A group of hikers who went missing overnight north of Pasadena were found on a steep ledge by a rescue helicopter Monday morning, according to authorities.
Helicopters had launched early Monday to join the search for at least 15 hikers who were reported missing overnight in Eaton Canyon, a rugged area north of Pasadena where five deaths have occurred since 2011.
The group was airlifted from the mountain soon after being found, returning to relieved friends and family. They described a challenging night, but one in which no one was seriously hurt.
U.S. & World
"We're fine, nothing happened to us, thank God," hiker Nancy Picado said after being rescued. "God was always with us, so we're good."

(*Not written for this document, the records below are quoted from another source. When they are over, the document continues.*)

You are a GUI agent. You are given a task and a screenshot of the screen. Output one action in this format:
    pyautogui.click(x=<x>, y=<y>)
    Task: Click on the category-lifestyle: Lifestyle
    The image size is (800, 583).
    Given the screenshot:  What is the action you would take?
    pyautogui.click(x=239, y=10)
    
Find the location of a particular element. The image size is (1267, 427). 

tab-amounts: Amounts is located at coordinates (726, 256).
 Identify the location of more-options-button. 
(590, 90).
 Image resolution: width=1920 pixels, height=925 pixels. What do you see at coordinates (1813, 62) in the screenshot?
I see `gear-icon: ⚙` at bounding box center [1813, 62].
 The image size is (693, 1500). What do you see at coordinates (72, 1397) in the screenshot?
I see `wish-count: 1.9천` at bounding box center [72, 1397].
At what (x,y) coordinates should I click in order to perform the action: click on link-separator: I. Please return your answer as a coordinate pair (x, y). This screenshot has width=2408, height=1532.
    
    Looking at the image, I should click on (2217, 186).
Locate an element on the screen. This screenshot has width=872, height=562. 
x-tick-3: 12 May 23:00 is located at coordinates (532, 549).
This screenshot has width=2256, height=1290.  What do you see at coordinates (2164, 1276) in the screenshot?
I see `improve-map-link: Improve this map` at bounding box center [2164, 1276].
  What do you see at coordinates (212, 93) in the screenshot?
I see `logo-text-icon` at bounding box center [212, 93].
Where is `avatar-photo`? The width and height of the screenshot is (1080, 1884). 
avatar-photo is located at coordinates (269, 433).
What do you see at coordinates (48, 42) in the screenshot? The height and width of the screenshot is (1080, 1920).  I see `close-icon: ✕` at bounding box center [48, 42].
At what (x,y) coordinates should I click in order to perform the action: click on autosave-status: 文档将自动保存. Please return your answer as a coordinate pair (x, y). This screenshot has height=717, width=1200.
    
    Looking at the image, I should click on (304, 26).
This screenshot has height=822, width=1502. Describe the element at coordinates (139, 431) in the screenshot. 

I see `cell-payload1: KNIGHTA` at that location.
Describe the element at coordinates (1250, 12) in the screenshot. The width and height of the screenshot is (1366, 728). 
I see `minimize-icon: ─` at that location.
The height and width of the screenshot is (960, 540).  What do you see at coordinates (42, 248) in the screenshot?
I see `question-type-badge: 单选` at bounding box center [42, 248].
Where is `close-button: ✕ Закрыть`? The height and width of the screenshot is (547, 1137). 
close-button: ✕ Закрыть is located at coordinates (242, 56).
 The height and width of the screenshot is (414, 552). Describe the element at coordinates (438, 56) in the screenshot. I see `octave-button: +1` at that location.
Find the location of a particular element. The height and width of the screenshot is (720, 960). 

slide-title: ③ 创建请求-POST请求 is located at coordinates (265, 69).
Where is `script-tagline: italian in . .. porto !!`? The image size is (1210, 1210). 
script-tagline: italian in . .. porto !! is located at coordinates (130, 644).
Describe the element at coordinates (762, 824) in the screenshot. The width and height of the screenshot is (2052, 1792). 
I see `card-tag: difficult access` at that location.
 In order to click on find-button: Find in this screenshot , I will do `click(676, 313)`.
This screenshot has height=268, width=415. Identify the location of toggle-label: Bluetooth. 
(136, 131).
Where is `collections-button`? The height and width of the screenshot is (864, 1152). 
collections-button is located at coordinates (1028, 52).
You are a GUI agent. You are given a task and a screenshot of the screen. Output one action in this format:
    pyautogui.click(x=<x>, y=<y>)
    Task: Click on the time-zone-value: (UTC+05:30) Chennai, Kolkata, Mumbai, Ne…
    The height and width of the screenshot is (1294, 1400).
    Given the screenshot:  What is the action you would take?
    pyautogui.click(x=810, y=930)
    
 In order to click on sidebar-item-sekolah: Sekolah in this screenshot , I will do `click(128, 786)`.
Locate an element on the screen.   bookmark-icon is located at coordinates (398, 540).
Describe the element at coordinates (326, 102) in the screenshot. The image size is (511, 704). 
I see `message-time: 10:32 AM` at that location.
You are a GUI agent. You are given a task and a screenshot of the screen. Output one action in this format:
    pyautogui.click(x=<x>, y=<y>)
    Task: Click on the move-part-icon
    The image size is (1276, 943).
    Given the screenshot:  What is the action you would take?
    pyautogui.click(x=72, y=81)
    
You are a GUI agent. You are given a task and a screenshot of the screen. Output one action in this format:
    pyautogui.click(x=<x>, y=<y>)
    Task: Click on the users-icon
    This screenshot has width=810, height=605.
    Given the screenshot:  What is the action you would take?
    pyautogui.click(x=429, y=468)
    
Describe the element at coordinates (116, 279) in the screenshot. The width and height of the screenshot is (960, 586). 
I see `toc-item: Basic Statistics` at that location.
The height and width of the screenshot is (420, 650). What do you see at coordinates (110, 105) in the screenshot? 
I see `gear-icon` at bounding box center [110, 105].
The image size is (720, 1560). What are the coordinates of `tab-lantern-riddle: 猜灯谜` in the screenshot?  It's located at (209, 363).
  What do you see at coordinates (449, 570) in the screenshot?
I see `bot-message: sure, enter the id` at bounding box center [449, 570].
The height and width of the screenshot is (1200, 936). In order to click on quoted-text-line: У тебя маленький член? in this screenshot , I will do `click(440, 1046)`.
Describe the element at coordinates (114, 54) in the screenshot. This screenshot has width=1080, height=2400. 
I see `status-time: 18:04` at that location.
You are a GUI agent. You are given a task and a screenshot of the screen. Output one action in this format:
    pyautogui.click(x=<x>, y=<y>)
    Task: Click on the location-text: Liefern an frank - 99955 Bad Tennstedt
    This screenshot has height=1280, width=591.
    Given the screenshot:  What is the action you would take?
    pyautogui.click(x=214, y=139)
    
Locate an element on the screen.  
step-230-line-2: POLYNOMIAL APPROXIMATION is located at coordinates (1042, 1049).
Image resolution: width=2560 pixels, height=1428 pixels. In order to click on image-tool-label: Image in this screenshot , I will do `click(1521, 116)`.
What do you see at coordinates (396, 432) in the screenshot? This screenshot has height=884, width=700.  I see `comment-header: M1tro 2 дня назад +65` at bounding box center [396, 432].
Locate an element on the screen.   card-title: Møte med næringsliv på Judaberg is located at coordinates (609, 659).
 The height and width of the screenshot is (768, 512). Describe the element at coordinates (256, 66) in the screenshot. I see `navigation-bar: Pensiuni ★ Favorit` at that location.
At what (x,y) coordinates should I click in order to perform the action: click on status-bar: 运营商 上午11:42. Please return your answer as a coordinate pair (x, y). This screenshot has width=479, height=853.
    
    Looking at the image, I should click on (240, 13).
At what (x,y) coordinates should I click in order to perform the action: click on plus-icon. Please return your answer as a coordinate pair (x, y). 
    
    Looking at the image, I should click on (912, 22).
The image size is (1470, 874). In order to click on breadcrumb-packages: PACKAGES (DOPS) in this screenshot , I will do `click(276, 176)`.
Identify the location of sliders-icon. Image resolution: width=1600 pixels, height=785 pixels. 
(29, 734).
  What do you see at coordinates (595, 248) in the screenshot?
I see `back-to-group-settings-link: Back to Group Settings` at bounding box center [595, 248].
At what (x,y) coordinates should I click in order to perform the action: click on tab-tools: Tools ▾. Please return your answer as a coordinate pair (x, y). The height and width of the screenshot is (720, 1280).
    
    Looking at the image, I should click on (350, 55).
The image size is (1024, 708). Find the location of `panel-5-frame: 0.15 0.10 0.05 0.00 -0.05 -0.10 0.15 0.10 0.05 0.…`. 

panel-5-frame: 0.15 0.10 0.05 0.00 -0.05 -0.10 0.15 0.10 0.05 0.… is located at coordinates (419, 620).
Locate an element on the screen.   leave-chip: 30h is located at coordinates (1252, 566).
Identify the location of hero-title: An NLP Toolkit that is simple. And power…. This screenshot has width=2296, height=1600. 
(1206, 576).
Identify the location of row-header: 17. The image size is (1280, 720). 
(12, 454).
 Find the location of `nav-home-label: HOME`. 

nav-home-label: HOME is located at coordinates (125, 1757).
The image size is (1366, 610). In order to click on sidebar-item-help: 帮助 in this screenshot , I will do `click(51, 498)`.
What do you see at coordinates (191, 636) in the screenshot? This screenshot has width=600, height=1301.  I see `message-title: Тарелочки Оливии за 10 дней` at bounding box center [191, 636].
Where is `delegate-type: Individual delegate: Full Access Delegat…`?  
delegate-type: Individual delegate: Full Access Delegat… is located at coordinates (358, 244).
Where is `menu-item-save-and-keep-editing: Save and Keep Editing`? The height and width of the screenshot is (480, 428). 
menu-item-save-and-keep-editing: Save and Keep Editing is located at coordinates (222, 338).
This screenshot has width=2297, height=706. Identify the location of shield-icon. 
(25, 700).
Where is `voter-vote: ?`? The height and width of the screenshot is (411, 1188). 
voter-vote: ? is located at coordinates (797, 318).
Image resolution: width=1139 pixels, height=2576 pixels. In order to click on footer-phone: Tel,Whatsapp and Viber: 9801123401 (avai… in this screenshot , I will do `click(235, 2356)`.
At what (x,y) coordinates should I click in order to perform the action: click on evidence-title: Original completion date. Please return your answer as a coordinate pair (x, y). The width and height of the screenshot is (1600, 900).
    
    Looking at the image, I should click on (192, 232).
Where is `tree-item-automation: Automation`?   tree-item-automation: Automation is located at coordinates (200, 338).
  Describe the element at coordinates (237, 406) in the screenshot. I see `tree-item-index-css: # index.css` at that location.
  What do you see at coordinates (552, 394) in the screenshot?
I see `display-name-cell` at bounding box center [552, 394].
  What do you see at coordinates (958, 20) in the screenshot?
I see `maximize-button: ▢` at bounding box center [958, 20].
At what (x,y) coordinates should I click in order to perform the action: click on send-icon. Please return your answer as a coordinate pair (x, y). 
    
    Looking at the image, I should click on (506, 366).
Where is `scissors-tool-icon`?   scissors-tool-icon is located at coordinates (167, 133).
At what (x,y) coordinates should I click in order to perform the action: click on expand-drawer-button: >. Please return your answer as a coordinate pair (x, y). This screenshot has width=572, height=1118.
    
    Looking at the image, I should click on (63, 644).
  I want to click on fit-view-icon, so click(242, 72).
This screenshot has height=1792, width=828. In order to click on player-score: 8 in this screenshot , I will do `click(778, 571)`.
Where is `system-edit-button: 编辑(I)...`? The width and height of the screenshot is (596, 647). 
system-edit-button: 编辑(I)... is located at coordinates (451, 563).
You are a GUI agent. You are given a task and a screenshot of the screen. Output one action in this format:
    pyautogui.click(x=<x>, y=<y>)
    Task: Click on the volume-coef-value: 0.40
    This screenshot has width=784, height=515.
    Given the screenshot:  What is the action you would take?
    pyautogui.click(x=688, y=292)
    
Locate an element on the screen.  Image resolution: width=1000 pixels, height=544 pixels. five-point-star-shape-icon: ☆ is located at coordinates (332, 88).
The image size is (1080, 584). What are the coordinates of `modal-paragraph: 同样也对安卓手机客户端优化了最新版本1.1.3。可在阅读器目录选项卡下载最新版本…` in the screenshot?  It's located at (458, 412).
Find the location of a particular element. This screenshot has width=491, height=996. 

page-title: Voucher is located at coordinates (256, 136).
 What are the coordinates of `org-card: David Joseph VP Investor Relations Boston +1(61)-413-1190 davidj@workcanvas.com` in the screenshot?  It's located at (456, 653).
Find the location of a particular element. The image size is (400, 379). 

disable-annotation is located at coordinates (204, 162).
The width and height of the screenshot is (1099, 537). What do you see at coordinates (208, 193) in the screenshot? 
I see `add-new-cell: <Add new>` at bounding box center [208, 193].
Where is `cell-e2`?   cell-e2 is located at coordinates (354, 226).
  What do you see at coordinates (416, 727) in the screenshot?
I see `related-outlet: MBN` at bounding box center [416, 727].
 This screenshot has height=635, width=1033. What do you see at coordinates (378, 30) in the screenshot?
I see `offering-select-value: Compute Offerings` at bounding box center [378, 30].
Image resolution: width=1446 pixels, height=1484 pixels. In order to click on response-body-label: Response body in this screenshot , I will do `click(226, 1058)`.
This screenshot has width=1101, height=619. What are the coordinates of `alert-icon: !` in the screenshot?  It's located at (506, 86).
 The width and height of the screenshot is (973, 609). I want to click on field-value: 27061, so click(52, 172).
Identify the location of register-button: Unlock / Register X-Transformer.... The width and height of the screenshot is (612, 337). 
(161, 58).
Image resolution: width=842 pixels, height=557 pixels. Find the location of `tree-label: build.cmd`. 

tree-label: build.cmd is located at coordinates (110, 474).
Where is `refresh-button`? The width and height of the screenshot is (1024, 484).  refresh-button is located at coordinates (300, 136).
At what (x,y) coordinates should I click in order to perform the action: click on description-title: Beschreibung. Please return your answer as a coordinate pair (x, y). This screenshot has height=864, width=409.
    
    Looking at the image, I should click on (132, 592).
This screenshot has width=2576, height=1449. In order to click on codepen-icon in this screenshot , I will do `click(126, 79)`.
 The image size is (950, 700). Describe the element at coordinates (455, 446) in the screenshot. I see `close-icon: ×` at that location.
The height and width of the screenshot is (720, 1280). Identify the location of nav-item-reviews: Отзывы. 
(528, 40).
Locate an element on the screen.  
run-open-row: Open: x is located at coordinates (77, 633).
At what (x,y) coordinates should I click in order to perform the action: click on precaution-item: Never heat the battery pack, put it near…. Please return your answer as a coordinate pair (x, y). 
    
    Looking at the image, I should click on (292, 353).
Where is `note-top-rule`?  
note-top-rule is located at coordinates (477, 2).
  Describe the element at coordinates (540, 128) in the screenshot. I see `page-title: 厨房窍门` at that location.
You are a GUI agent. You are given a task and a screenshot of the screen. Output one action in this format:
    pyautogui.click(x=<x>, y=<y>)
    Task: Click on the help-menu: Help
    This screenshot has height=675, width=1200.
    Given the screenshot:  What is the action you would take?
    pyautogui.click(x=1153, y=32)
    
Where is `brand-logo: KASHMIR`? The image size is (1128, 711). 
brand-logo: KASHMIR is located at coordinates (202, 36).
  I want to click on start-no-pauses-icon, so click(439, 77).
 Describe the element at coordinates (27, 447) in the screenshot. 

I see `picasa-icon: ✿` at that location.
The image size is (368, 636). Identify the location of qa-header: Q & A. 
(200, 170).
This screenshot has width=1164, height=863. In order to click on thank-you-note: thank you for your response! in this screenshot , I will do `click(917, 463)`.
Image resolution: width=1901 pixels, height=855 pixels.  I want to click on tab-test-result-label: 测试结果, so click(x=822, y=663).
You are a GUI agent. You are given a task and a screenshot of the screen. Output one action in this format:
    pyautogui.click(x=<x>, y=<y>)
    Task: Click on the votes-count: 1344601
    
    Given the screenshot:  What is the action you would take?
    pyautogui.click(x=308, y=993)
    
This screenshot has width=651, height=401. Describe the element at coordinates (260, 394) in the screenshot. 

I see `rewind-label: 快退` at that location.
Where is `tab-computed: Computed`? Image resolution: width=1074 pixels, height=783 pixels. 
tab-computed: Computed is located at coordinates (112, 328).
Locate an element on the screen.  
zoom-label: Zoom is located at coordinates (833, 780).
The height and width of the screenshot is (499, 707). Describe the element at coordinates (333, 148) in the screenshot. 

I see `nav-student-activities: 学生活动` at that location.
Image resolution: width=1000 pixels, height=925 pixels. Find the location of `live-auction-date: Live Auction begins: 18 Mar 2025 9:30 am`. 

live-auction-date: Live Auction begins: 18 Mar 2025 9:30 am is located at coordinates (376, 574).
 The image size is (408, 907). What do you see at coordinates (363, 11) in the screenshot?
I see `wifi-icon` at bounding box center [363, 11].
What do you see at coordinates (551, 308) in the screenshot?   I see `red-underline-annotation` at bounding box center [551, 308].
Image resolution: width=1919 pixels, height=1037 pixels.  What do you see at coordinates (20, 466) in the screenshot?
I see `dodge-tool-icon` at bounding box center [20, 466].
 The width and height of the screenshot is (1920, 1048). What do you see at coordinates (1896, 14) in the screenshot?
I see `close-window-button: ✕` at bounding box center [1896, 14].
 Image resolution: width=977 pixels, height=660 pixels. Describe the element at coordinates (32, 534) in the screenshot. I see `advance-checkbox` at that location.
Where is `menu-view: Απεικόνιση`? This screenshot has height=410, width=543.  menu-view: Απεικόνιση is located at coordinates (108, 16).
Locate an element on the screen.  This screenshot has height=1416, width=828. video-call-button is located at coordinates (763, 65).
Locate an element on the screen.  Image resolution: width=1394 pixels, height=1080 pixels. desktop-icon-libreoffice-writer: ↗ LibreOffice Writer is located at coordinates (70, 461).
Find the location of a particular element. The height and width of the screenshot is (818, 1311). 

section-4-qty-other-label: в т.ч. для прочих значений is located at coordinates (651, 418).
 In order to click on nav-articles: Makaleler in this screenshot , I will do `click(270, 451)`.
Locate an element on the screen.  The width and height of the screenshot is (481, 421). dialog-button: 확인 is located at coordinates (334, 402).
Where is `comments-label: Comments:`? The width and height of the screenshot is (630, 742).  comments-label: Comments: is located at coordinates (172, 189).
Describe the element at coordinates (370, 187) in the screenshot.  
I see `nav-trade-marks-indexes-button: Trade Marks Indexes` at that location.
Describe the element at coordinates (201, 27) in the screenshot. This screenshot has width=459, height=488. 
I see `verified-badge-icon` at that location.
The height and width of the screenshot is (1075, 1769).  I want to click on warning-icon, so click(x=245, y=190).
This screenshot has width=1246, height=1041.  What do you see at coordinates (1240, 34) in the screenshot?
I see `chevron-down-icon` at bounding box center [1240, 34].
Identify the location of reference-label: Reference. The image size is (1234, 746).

The group of young adults and teens were canyoneering as part of a church group of 30 people. The group started hiking at 9:30 a.m. Sunday, expected to return by 6 p.m. and reported missing at 9:30 p.m., according to the Los Angeles County Sheriff's Department.
"It was heartbreaking to not know what had happened to them, but something that we all have is ...faith in God and that he has the power to do great things," said Annajancy Armentia, a sister of one of the hikers.
The group was located by a sheriff's helicopter at around 9 a.m. It began hoisting the hikers up from the steep mountainside less than an hour later to be checked by medics at a nearby location, deputies said. They were then reunited with their family.
One appeared to be hobbling after disembarking the rescue helicopter. She later had a cast on her ankle.
Eaton Canyon is a popular hiking spot in the Angeles National Forest at the base of the San Gabriel Mountains north of Pasadena. A treacherous stretch of Eaton Canyon, the Upper Falls, closed earlier in 2014 after numerous rescues and injuries.
Since 2011, five people have died in the area. In March 2013, a 17-year-old girl suffered a fatal head injury in a fall from a cliff.
The park is the subject of a Los Angeles County Parks safety video that provides aerial views of the waterfall and ridge.
The group was made up of semi-experienced hikers who have gone out as a group on three-mile treks before.
The hikers ranged from 14 to 36 years of age.
"They are well trained, they have been doing this for a couple of years," Armentia said. "They came with food, they came with water, they came with harnesses and everything."
The group decided not to move after night fell, builing a fire to keep warm.
"We were wet and we were tired," Picado said.
The group was not hiking through a restricted part of the canyon, but were probably three miles from the bottom, with three or four waterfalls to cross along the route, according to James Moussally, a member of the Altadena Rescue Team.
He said the area has rock that often crumbles, making it hard or impossible to follow established paths to the top of the waterfalls.
"Maybe they weren't quite prepared for it to take as long as it did because of the amount of people" in their group, Moussally said.
Air units were deployed as low clouds and fog begin to break up Monday over the San Gabriel Mountains northeast of Los Angeles.
A sheriff's helicopter airlifted a hiker during its search for the missing hikers, but he was not part of that group, according to a sheriff's deputy on the scene.